You can always count on The New York Times. If there is even the shadow of a hint of an adumbration of a possibility in engaging in moral relativism to the advantage of our enemies (which means to the disadvantage of America), there they are, Johnny on the spot.
The latest example from the Times’s archive of moral equivalence is “The Poetry of al Qaeda and the Taliban.” The what of al Qaeda and the Taliban? The poetry of terrorists and cullers of clitorises, the beheaders of journalists and assorted infidels, the blowers-up-of New York skyscrapers and Bali nightclubs?

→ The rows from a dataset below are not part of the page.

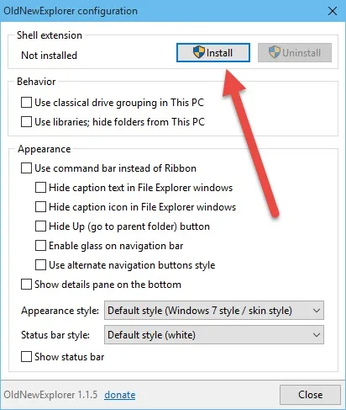Click chevron arrow of Appearance style combo
Viewport: 346px width, 410px height.
317,311
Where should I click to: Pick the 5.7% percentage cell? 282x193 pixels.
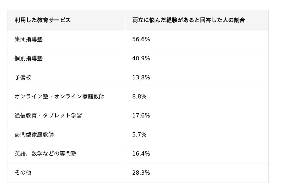139,134
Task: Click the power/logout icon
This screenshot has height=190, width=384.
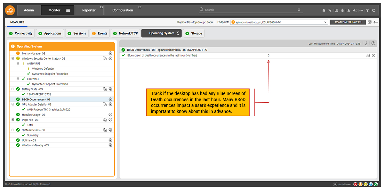Action: [374, 10]
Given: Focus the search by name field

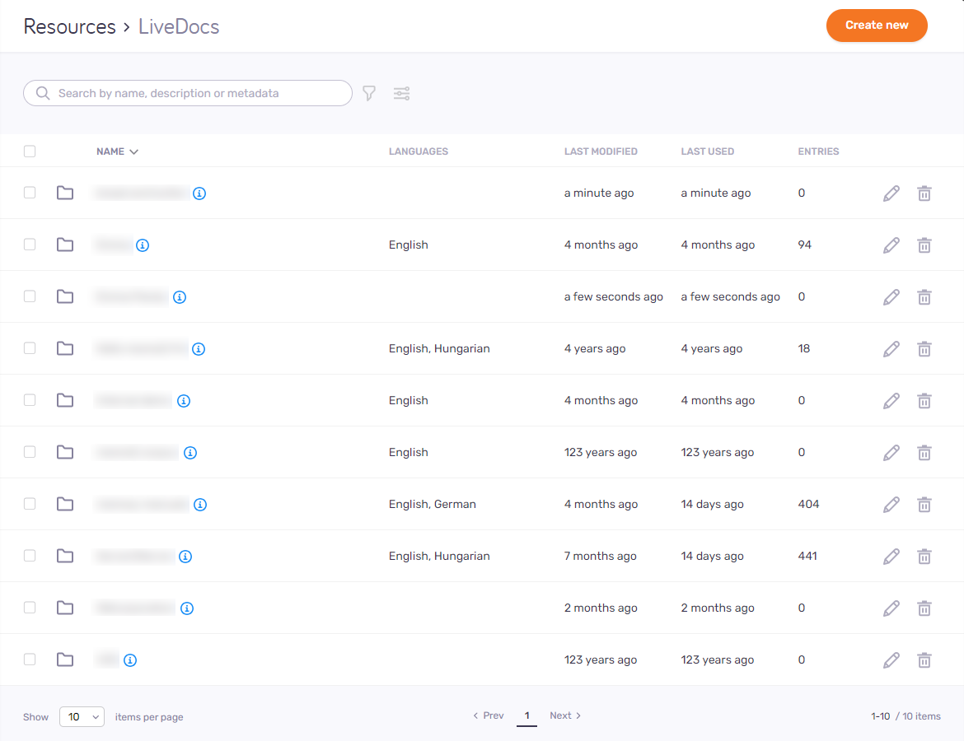Looking at the screenshot, I should [x=198, y=94].
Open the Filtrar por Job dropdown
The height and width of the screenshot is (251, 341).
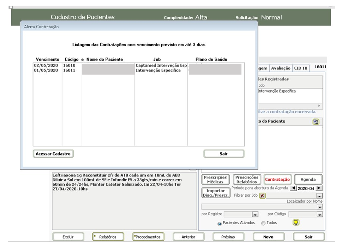click(319, 196)
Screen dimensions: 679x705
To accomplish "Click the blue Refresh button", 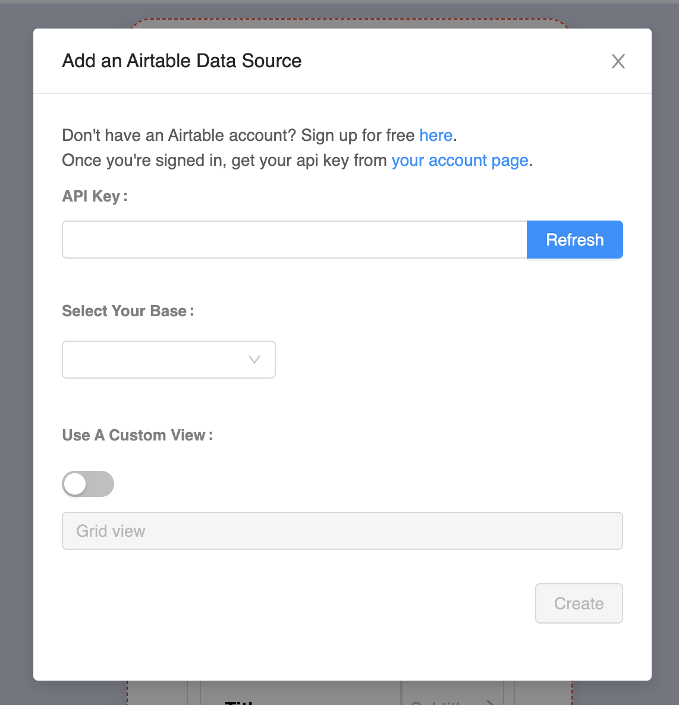I will [574, 240].
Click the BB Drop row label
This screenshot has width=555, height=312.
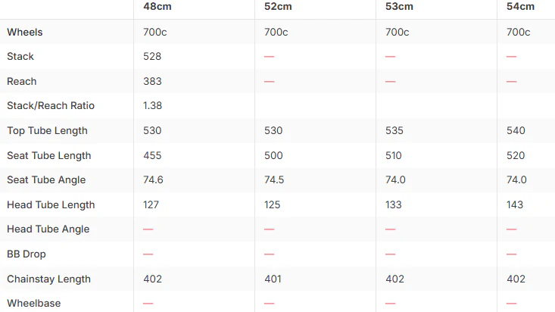27,254
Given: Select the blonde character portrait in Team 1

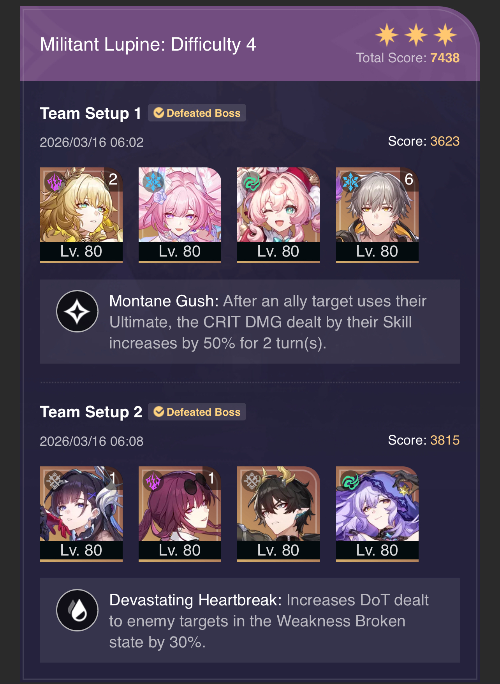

Yes indeed. This emetic little piece, from yesterday’s “Opinion” pages, is by one by Faisal Devji, “A fellow of St. Antony’s College, Oxford, and the author of the preface for the forthcoming anthology Poetry of the Taliban.”
Eager to rush out and order that tasty-sounding volume? No, nor I. “Elegy for the statue of Bhudda I smashed.” “Ode to Wives I have Beaten.” “Threnody for the Multitude We Murdered in New York.” “Sonnets on Semtex.” “Ballad on a Beheading.” The possibilities are endlessly nauseating.
“Poetry,” writes Mr. Devji, “has long been part of Muslim radicalism.” So what? Hitler liked painting Alpine landscapes. Big deal. That didn’t make the Nazis any less thuggish. And the fact that Muslim terrorists retreat to rhapsody when they aren’t murdering people or maiming and otherwise brutalizing their womenfolk does nothing, absolutely nothing, to exonerate them. Mr. Devji argues that “By excluding the aesthetic dimension from our analyses of militant texts like those recovered from Osama bin Laden’s Pakistani lair, we miss a crucial opportunity to confront the humanity of their authors.” Wrong. By ignoring these disgusting sentimentalizing effusions, we avoid the moral trap of adumbrated by the phrase tout comprendre, c’est tout pardonner. The human, all-too-human face of evil is plenty conspicuous. Our problem is mustering the courage to see it plain and see it steady, avoiding the temptation of aestheticizing it out of account.